» **EXTRACTED RECORDS**

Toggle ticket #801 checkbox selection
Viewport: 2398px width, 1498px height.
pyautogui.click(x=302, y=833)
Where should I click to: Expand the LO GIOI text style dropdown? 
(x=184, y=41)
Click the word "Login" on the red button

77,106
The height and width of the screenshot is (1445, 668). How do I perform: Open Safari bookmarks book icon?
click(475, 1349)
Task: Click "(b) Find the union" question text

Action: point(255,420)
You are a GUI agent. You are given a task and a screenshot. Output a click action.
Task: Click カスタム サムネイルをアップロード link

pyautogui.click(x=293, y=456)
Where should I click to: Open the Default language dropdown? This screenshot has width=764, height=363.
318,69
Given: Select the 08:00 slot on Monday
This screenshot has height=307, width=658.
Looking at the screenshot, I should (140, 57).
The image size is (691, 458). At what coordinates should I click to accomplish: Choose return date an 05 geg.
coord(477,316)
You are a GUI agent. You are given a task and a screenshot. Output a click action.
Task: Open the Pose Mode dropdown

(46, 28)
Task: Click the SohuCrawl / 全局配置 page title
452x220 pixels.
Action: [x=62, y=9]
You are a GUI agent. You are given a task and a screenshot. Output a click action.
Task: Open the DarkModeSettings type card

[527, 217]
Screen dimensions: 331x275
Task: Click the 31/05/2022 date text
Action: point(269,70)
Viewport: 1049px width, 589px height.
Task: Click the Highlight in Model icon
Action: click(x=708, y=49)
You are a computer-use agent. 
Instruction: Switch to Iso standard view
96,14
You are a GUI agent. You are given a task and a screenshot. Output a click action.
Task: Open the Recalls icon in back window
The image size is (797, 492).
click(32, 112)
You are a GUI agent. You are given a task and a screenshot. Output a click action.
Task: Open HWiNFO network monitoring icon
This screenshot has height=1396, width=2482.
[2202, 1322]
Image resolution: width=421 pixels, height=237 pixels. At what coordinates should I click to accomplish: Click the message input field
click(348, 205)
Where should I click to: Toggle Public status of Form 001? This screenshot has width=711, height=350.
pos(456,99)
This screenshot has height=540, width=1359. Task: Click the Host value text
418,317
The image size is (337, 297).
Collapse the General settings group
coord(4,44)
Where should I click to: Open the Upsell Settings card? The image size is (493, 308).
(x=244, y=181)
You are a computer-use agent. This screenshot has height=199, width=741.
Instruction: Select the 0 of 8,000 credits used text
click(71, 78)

» **REQUIRED WORK**
Convert the lines of the listing above into a numbered list, omitting any blank lines.

» **FINAL RESULT**
1. Toggle ticket #801 checkbox selection
2. Viewport: 2398px width, 1498px height.
3. pyautogui.click(x=302, y=833)
4. Where should I click to: Expand the LO GIOI text style dropdown? 
5. (x=184, y=41)
6. Click the word "Login" on the red button
7. 77,106
8. The height and width of the screenshot is (1445, 668). How do I perform: Open Safari bookmarks book icon?
9. click(475, 1349)
10. Task: Click "(b) Find the union" question text
11. Action: point(255,420)
12. You are a GUI agent. You are given a task and a screenshot. Output a click action.
13. Task: Click カスタム サムネイルをアップロード link
14. pyautogui.click(x=293, y=456)
15. Where should I click to: Open the Default language dropdown? This screenshot has width=764, height=363.
16. 318,69
17. Given: Select the 08:00 slot on Monday
18. This screenshot has height=307, width=658.
19. Looking at the screenshot, I should (140, 57).
20. The image size is (691, 458). At what coordinates should I click to accomplish: Choose return date an 05 geg.
21. coord(477,316)
22. You are a GUI agent. You are given a task and a screenshot. Output a click action.
23. Task: Open the Pose Mode dropdown
24. (46, 28)
25. Task: Click the SohuCrawl / 全局配置 page title
26. 452x220 pixels.
27. Action: [x=62, y=9]
28. You are a GUI agent. You are given a task and a screenshot. Output a click action.
29. Task: Open the DarkModeSettings type card
30. [527, 217]
31. Screen dimensions: 331x275
32. Task: Click the 31/05/2022 date text
33. Action: point(269,70)
34. Viewport: 1049px width, 589px height.
35. Task: Click the Highlight in Model icon
36. Action: click(x=708, y=49)
37. You are a computer-use agent. 
38. Instruction: Switch to Iso standard view
39. 96,14
40. You are a GUI agent. You are given a task and a screenshot. Output a click action.
41. Task: Open the Recalls icon in back window
42. The image size is (797, 492).
43. click(32, 112)
44. You are a GUI agent. You are given a task and a screenshot. Output a click action.
45. Task: Open HWiNFO network monitoring icon
46. This screenshot has height=1396, width=2482.
47. [2202, 1322]
48. Image resolution: width=421 pixels, height=237 pixels. At what coordinates should I click to accomplish: Click the message input field
49. click(348, 205)
50. Where should I click to: Toggle Public status of Form 001? This screenshot has width=711, height=350.
51. pos(456,99)
52. This screenshot has height=540, width=1359. Task: Click the Host value text
53. 418,317
54. The image size is (337, 297).
55. Collapse the General settings group
56. coord(4,44)
57. Where should I click to: Open the Upsell Settings card? The image size is (493, 308).
58. (x=244, y=181)
59. You are a computer-use agent. This screenshot has height=199, width=741.
60. Instruction: Select the 0 of 8,000 credits used text
61. click(71, 78)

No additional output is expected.